The study had other limitations. Moderate drinking technologies, especially those that relate to BAC, may be more of a necessity with mixed drinks, beverages with unknown alcohol content, and/or during drinking events involving a variety of beverages, rather than consumption of only beer as in our lab sessions. Drinkers may be better able to approximate their amount of consumption and impairment for standard drinks of beer than for other beverages. Regarding our BAC-focused motivational interview and psychoeducation, coder agreement on fidelity ratings was slightly over 75%, which was lower than anticipated. This calculation was based on a small batch of shared ratings, which we viewed as appropriate given the size of the study. In future studies, additional concrete coding examples will be provided to further ground the meaning of each level in the 3-level rating system. The mean rating of just under 2 indicated that interventionists tended to deliver aspects of the counseling intervention with acceptable fidelity. While our field period had advantages of ecological validity, lack of assessment/researcher control brought limitations. For instance, it was impossible to determine the extent to which participants used the technology correctly (e.g., waiting 15 minutes after completing drinking before breath alcohol readings). In addition, our inclusion of an active control condition (i.e., self-texting) in the lab alcohol drinking sessions precluded comparisons between technology use and non-use. However, we have found in prior research using the same lab paradigm (Leeman et al., 2018) that participants are typically able to recollect number of drinks consumed on their own, thus self-texting likely provided minimal assistance in moderating drinking. Nonetheless, future studies may opt to include a no technology condition for comparison purposes.

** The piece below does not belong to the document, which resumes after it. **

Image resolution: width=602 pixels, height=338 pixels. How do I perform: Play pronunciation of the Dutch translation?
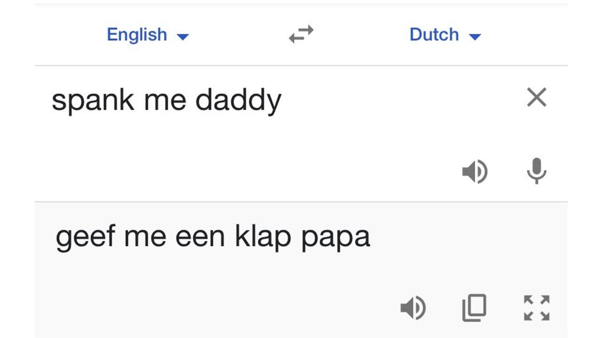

In summary, our findings, including a very high rate of completion; enrollment of a frequent heavy-drinking sample over 1/3 of whom were members of ethnic/racial minority groups, with a slight majority of non-students all speak to the feasibility of moderate drinking technology research in young adults. Our finding of almost 9 instances of technology use when participants were compensated for only 3 is promising and speaks to, at minimum, openness and curiosity about these technologies and potentially, a degree of motivation to reduce drinking. The next step is a controlled study to test a multi-component intervention made up of enhanced M.I.-based counseling followed by use of these technologies in a manner that emphasizes concurrent use; that takes social context into account; and gives tailored, in-the-moment memory prompts. As more mental health services are offered remotely, post-COVID, mobile interventions like these have the potential to be especially helpful to young adults given their willingness to use apps and the possibility that in-the-moment interventions can motivate behavior change.

Public Health Significance.

Young adult alcohol misuse is a public health crisis requiring novel interventions. In-the-moment interventions utilizing mobile technology are promising approaches for young adults. This study supports the feasibility of research on these technologies and provides evidence for their perceived value and ease of use.